Charging Ahead on an Electric Highway

Los Angeles

LAST Monday I drove the Model S, a full-size sedan recently introduced by Tesla, the California electric-car start-up, from Lake Tahoe to Los Angeles. I covered 531 miles and the drive took 11.5 hours, during which the car consumed zero gasoline and produced no tailpipe emissions.

My route, the first a Model S owner might take using Tesla Motors’ network of so-called Superchargers, previewed a significant advance in the practicality of battery-electric cars. Tesla’s string of strategically placed high-speed chargers made possible something that has not been available to American E.V. drivers: the ability to make a long-distance drive in a single day.

The Supercharger, Tesla’s name for a proposed nationwide network of electric-car filling stations, outlines the most tangible blueprint so far of petroleum-free driving in the United States. “The one big holdout with most E.V.’s today is that you can’t take a road trip,” said J B Straubel, Tesla’s chief technical officer. “What happens if I want to go across the country? I can’t tell you how many times we get that question.”

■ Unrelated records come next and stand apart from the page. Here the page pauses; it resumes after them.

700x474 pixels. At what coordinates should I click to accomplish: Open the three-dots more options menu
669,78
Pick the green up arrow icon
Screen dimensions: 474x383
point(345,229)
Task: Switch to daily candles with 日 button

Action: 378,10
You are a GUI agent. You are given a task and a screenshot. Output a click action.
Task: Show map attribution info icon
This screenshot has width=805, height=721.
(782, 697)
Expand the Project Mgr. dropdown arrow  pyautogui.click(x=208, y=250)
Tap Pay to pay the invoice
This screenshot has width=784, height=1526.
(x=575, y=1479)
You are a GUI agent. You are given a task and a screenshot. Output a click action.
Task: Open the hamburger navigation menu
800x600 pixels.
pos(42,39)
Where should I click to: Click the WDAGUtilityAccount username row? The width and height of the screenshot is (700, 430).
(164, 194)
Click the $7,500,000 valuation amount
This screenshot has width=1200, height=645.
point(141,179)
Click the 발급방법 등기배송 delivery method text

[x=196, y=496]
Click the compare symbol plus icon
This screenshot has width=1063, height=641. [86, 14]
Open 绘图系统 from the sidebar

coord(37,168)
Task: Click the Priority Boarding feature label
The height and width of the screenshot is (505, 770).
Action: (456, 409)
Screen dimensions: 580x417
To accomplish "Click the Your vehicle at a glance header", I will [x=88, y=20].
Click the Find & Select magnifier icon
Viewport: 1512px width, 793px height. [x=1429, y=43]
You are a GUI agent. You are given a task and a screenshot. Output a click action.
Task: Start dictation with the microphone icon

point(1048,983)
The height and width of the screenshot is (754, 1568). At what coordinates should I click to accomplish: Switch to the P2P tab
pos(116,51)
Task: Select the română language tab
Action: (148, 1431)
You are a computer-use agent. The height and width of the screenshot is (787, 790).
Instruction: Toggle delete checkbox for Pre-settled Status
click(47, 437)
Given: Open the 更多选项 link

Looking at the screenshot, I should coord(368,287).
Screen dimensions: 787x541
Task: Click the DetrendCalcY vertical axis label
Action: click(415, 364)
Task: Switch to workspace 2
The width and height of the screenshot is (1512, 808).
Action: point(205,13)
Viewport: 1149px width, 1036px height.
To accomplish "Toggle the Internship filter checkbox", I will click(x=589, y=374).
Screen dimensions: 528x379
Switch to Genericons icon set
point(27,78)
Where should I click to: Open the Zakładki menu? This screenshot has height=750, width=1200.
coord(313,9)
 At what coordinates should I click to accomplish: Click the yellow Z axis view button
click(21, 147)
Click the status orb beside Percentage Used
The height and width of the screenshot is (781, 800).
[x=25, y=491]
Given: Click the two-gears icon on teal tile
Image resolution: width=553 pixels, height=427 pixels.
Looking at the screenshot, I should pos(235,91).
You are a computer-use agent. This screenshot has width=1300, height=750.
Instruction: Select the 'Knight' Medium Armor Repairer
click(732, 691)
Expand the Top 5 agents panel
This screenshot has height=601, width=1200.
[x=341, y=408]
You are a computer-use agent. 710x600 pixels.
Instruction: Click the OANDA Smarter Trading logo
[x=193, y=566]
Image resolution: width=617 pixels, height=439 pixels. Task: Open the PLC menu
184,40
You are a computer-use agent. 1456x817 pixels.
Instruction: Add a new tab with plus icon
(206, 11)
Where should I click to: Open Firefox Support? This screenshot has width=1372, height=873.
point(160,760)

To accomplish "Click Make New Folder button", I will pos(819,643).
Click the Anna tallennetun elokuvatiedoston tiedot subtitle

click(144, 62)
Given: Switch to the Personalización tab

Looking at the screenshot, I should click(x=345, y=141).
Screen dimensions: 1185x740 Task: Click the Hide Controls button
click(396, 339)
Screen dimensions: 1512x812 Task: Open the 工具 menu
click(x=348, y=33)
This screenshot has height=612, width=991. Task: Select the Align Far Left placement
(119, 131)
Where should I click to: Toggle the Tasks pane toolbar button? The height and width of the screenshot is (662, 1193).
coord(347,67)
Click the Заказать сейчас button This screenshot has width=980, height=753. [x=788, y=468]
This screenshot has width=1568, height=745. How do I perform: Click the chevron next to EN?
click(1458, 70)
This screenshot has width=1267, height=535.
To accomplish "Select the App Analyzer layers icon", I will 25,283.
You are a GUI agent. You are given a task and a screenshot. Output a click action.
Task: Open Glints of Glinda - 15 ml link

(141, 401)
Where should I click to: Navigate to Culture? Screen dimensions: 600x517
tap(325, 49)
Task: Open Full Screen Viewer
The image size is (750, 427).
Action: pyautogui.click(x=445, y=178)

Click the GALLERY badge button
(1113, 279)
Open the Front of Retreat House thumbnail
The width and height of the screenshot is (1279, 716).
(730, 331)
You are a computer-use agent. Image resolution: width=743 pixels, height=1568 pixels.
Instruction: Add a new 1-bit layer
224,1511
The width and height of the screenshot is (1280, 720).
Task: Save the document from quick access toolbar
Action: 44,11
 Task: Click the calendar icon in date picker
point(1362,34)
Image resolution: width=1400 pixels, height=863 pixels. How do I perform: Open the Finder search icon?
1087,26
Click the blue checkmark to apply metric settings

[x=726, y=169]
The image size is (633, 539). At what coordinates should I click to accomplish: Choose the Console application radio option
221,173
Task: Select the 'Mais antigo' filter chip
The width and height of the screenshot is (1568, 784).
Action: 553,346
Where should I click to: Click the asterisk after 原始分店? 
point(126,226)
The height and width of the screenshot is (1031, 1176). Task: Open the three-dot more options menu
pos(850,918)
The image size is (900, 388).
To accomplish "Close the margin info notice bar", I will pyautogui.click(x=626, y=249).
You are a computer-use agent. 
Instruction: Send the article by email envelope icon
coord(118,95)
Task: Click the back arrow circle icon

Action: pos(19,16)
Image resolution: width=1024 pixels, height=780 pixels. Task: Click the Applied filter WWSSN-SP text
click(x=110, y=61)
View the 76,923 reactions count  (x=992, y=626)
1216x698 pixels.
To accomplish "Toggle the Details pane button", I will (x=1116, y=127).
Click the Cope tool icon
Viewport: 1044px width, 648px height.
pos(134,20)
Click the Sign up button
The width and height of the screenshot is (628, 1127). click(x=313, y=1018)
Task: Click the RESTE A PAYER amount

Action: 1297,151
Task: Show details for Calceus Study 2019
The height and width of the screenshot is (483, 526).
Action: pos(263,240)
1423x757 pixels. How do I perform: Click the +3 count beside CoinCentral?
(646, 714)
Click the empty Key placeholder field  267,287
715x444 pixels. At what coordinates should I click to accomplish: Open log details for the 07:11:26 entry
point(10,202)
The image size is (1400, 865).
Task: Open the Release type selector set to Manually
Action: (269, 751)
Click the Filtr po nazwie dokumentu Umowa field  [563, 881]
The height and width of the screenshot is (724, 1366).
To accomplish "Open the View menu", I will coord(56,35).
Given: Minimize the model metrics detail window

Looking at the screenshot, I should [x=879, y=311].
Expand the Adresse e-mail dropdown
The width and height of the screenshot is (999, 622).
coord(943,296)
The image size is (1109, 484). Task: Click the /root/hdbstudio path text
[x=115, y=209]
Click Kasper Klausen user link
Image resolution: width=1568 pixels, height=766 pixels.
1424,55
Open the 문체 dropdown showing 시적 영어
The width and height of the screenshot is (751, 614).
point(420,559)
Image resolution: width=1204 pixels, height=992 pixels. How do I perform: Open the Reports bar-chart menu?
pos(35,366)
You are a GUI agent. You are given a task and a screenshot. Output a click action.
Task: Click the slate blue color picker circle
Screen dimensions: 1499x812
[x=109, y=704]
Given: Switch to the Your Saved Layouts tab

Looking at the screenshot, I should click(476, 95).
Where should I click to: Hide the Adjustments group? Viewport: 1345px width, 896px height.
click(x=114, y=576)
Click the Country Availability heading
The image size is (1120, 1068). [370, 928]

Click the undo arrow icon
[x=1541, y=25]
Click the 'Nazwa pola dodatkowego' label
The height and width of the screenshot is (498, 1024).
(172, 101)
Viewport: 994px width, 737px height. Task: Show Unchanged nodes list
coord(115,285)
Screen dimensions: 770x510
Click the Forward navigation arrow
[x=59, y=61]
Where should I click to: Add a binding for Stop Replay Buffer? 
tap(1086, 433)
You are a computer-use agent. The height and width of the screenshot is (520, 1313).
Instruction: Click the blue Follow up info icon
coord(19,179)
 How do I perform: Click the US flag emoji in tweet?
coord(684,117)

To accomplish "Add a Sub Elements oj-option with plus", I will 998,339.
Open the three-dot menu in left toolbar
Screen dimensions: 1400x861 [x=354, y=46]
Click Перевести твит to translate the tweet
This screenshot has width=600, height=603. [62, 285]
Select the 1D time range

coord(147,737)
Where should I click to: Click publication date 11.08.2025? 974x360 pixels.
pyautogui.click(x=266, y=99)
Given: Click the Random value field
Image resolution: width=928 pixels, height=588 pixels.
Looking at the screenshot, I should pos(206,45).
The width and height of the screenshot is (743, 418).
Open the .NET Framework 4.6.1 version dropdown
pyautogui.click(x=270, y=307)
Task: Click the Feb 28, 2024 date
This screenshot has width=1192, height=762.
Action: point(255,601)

Tesla’s answer is to install powerful charging stations — pumping electricity at 90 kilowatts, adding about 250 miles of range in an hour — at key locations between major cities. There’s plenty of range for intracity travel. The goal of the charging network is to enable intercity journeys, eventually on a nationwide basis.

Before the end of October, the company plans to open its first charging locations to customers who have bought the Model S. Owners with the 85-kilowatt-hour battery, which comes equipped to use the Supercharger system (the fast-charge capability is optional on the 60 kilowatt-hour model) will receive free electric fuel for life at the stations.

Mr. Straubel said he saw the high-speed chargers as “the final piece of the whole technology suite” enabling Tesla to “take on an enormous part of the market we couldn’t reach before.”